Taxes Student Loan Forgiveness
Taxes Student Loan Forgiveness
The IRS says that borrowers who receive student loan forgiveness may have to pay taxes on the amount that gets discharged. Specifically, the IRS says that if a borrower receives student loan forgiveness under the Public Service Loan Forgiveness Program or an income-driven repayment program, the amount forgiven isn’t subject to taxes. If you get your loans discharged under another type of program (i.e., by making payments for 10 years), you might need to pay taxes on some or all of those payments depending on their size relative to your income levels and other factors.
The tax implications of student loan forgiveness depend on what type of program you used to get your loans forgiven.
The tax implications of student loan forgiveness depend on what type of program you used to get your loans forgiven. If you are being forgiven for a public service job, such as working in a government or nonprofit organization, the debt that is forgiven is considered taxable income by the IRS. This means that any public service loan forgiveness will be taxed at your marginal tax rate—the highest rate of taxation you pay for that year. If you were paying taxes on an income-driven repayment plan and have your balance reduced as part of this plan, then again: the amount forgiven will be subject to income tax in the year it’s taken off your record!

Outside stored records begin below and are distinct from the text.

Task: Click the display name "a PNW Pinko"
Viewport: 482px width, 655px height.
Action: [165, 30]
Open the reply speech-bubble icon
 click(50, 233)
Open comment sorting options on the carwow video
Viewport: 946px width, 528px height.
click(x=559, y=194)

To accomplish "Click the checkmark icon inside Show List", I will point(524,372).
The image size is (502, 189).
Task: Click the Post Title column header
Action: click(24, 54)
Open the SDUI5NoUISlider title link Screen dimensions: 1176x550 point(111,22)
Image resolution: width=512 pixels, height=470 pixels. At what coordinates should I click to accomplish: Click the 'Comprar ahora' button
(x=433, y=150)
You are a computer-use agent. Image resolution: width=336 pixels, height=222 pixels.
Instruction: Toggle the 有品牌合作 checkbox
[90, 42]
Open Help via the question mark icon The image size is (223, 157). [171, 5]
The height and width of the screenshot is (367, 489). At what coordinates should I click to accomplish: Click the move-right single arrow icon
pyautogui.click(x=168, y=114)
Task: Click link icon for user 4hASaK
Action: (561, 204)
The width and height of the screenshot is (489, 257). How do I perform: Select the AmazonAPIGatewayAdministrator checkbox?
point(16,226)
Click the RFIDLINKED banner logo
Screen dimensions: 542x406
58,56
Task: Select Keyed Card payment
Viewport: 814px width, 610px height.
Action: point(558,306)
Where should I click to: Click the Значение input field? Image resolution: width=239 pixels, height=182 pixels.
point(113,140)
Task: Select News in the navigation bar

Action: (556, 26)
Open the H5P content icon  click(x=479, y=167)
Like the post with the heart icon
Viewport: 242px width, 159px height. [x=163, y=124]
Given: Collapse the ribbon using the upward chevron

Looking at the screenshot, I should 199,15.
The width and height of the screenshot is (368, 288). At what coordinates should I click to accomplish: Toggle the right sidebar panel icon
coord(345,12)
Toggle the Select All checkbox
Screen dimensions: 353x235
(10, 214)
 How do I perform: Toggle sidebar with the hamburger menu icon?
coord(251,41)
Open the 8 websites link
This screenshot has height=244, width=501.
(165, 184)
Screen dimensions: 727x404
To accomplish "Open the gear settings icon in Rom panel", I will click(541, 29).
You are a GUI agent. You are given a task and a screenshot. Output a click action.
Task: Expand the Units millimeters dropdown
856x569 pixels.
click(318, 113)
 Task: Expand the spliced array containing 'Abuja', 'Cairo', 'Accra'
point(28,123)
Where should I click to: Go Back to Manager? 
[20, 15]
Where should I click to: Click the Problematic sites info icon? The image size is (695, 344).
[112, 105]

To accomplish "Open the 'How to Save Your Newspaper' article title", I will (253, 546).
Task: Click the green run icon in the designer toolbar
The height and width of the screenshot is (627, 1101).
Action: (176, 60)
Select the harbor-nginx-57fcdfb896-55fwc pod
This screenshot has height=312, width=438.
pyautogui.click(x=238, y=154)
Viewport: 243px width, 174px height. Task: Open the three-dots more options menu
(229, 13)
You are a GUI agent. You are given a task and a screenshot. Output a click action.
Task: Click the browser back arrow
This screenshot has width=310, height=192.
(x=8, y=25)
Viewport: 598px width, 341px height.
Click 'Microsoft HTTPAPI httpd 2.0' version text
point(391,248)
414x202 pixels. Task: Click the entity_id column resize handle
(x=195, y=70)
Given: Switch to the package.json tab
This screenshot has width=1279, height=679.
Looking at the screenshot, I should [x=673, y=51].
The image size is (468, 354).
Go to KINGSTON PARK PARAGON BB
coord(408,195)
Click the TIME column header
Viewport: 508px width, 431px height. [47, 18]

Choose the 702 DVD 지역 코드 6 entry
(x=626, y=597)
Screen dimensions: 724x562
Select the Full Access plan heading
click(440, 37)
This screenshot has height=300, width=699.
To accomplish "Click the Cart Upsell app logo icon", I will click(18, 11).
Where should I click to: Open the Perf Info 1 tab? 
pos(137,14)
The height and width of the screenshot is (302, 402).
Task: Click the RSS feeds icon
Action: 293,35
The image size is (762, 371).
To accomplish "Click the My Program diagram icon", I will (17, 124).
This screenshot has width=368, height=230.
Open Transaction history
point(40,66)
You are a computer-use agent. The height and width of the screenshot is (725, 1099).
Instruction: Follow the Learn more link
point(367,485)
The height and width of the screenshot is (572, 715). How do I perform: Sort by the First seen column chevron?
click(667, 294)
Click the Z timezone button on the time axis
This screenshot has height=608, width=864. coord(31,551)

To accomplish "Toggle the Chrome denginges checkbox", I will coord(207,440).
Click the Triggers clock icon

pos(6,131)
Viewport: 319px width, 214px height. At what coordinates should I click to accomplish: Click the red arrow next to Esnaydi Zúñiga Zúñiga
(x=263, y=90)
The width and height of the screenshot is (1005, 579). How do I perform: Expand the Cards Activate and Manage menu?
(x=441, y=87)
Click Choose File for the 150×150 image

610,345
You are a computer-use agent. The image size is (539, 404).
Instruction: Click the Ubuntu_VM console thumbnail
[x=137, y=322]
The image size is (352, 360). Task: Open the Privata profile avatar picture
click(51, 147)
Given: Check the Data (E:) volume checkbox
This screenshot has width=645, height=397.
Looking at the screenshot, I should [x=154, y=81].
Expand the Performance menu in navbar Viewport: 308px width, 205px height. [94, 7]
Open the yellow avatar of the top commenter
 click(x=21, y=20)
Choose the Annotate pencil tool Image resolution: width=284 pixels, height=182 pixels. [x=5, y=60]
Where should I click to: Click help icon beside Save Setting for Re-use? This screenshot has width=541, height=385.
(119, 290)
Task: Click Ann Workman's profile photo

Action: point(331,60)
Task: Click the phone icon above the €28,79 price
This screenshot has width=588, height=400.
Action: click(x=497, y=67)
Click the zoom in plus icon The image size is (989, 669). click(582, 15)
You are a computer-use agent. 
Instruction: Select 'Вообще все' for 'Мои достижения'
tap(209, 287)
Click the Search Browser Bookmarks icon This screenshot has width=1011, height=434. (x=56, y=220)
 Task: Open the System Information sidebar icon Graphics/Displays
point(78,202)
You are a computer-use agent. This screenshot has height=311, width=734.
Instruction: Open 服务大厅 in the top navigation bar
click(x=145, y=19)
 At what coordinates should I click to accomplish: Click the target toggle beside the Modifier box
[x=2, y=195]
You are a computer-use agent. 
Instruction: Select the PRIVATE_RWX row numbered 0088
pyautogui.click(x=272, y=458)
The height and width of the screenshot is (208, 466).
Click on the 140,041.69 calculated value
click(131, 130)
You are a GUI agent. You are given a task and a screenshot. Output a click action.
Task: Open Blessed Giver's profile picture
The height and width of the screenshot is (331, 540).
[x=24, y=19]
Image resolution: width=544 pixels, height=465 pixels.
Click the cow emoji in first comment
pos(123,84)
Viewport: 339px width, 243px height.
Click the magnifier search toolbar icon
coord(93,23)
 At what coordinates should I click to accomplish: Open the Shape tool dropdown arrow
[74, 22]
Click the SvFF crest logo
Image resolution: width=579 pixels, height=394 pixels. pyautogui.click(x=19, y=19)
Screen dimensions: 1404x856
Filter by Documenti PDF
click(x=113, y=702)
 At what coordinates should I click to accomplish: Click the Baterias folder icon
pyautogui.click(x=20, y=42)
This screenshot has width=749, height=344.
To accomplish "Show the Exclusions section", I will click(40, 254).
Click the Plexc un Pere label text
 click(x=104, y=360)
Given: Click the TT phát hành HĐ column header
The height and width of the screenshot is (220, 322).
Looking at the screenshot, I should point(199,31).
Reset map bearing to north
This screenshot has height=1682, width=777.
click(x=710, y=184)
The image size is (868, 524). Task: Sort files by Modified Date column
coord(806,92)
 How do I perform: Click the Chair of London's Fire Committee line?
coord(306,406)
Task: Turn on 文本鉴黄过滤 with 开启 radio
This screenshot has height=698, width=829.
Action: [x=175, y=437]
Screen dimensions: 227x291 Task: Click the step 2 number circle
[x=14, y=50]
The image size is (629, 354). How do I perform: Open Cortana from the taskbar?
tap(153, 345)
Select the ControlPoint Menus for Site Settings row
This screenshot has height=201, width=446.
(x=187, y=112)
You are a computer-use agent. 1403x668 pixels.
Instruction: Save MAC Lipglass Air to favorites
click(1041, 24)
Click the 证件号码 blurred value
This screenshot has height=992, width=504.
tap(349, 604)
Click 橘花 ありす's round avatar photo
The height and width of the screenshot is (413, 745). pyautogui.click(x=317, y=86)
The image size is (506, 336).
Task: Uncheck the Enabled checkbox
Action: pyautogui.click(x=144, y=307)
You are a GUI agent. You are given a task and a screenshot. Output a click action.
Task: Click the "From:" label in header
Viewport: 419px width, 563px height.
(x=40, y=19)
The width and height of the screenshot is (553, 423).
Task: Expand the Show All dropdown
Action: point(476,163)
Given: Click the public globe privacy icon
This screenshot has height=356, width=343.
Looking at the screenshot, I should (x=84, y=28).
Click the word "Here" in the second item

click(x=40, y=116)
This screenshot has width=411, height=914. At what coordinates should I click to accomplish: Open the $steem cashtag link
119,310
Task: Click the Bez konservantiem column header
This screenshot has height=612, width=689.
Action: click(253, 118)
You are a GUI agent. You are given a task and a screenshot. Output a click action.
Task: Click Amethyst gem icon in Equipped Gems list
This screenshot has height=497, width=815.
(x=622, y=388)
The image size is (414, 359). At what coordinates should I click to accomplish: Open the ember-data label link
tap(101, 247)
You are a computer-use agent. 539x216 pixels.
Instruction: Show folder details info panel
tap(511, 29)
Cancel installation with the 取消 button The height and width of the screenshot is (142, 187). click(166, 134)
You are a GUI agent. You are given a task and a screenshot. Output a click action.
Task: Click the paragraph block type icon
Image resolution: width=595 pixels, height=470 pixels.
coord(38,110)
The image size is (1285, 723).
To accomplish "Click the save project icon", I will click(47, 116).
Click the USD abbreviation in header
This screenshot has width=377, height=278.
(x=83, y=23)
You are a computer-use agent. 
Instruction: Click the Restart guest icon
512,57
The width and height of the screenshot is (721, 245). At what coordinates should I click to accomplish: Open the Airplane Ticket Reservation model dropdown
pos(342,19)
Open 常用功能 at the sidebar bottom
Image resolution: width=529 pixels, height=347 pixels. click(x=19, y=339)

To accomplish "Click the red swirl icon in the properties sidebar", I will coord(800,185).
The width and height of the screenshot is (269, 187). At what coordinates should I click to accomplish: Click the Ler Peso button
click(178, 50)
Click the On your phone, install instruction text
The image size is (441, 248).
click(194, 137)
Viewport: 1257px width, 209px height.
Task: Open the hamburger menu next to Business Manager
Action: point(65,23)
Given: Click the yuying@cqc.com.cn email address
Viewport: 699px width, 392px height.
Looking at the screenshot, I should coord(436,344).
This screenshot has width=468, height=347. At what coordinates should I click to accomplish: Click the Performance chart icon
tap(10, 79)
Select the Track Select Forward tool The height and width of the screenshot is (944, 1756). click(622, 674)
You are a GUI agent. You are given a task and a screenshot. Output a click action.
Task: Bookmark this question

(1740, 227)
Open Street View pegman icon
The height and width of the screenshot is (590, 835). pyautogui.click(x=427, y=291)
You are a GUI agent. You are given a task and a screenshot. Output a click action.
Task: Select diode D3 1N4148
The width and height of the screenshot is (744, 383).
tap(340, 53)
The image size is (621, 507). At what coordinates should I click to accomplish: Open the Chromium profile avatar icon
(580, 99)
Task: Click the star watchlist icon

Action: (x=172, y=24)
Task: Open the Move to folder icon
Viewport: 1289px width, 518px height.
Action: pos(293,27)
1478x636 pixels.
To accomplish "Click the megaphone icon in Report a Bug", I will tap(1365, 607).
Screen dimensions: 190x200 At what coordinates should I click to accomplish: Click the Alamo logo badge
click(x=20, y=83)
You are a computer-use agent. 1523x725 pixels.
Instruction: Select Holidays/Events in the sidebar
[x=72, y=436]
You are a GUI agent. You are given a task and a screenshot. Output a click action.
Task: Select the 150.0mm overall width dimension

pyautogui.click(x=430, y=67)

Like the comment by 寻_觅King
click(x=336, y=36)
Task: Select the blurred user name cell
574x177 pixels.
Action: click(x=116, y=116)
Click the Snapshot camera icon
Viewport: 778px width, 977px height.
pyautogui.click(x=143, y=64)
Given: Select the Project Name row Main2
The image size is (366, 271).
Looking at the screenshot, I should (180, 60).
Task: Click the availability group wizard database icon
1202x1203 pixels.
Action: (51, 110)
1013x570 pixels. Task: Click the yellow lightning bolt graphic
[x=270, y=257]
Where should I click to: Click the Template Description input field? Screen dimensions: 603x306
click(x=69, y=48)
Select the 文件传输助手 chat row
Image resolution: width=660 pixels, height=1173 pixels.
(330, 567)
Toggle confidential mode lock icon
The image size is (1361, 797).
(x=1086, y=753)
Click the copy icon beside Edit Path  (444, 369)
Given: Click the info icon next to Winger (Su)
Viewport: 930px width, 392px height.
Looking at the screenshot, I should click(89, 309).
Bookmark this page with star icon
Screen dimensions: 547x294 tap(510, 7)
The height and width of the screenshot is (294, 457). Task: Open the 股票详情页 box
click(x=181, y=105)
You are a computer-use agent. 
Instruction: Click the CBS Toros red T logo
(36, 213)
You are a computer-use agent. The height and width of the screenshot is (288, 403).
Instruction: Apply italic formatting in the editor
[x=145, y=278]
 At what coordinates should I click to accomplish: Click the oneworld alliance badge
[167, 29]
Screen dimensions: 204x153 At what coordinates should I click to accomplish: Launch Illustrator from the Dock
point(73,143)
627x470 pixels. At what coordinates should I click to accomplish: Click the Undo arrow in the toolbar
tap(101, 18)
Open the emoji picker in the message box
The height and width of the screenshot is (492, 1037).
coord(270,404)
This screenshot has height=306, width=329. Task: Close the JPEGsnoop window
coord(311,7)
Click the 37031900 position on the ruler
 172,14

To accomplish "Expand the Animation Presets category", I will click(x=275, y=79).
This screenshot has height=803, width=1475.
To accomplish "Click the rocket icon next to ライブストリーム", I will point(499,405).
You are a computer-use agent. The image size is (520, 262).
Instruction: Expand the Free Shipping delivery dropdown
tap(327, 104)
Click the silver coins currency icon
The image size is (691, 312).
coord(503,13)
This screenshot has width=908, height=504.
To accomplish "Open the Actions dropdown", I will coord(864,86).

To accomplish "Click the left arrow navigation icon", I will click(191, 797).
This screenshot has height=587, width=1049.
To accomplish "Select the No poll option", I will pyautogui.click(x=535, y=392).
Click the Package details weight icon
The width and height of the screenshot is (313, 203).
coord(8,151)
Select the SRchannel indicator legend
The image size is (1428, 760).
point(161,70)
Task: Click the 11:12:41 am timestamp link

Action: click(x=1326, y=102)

There are also some exceptions when it comes to counting student loan forgiveness (or cancellation) as taxable income:
Borrowers who use the Public Service Loan Forgiveness (PSLF) Program don’t have to pay taxes on their discharged loans.
If you’re a student loan borrower who has a federal loan, and is employed full-time in a public service job, you may be able to have your loans forgiven under the Public Service Loan Forgiveness Program. The program forgives remaining debt after 120 qualifying payments (10 years of payments).
However, if you don’t qualify for this program or decide not to participate in it, there are some other ways that you can reduce your tax burden on student loans.
The federal student loan forgiveness program provides tax-free forgiveness to borrowers who work in public service or have a financial hardship, such as high debt and low income.
The federal student loan forgiveness program provides tax-free forgiveness to borrowers who work in public service or have a financial hardship, such as high debt and low income.
Under borrower-initiated forgiveness programs, the IRS considers the discharged amount as taxable income.
If you receive a discharge of your student loan through an income-driven repayment plan or have the remainder of your loans forgiven under borrower-initiated forgiveness programs, the IRS considers the discharged amount as taxable income.
Income tax issues related to student loan debt are complicated and can be difficult for borrowers to understand. The IRS offers several resources on its website that will help you navigate these issues, including:
- How do I file my taxes?
- What is taxable income?
If you’re a borrower who works in a public service job, there’s no need to worry about your student loans getting discharged. Borrowers who use the Public Service Loan Forgiveness (PSLF) Program don’t have to pay taxes on their discharged loans. But if you’re not eligible for PSLF or decide it’s not right for you, there are other ways that you can reduce your tax burden on student debtIf you have questions about how your student loans will affect your tax return, speak with a tax professional. The IRS offers resources to help you find a reputable one near where you live..
Income-driven repayment plans may be a better option for borrowers who have high debt and low incomes.
If you have high debt and low income, then income-driven repayment plans may be a better option for your student loans than the Public Service Loan Forgiveness program. Income-driven repayment plans can help you pay off your student debt faster by lowering your monthly payment. However, they do not eliminate your interest payments entirely like Public Service Loan Forgiveness does.
Public service and income-driven repayment are tax-free forgiveness options.
Two common types of student loan forgiveness are tax-free. The first is Public Service Loan Forgiveness, which forgives federal loans for borrowers who work in public service, such as teachers or nurses. To qualify, you must be on an income-driven repayment plan and make 120 monthly payments while working full-time at a qualifying job.
The second type of tax-free student loan forgiveness is available through income-driven repayment plans. These programs allow borrowers to cap their monthly student loan payments at a certain percentage of their discretionary income—typically 10% to 20%. Income-driven repayment plans also forgive outstanding balances after making payments for 20 or 25 years (depending on the specific plan).
The tax implications of student loan forgiveness depend on what type of program you used to get your loans forgiven. Borrowers who use the Public Service Loan Forgiveness (PSLF) Program don’t have to pay taxes on their discharged loans. Under borrower-initiated forgiveness programs, the IRS considers the discharged amount as taxable income. Income-driven repayment plans may be a better option for borrowers who have high debt and low incomes.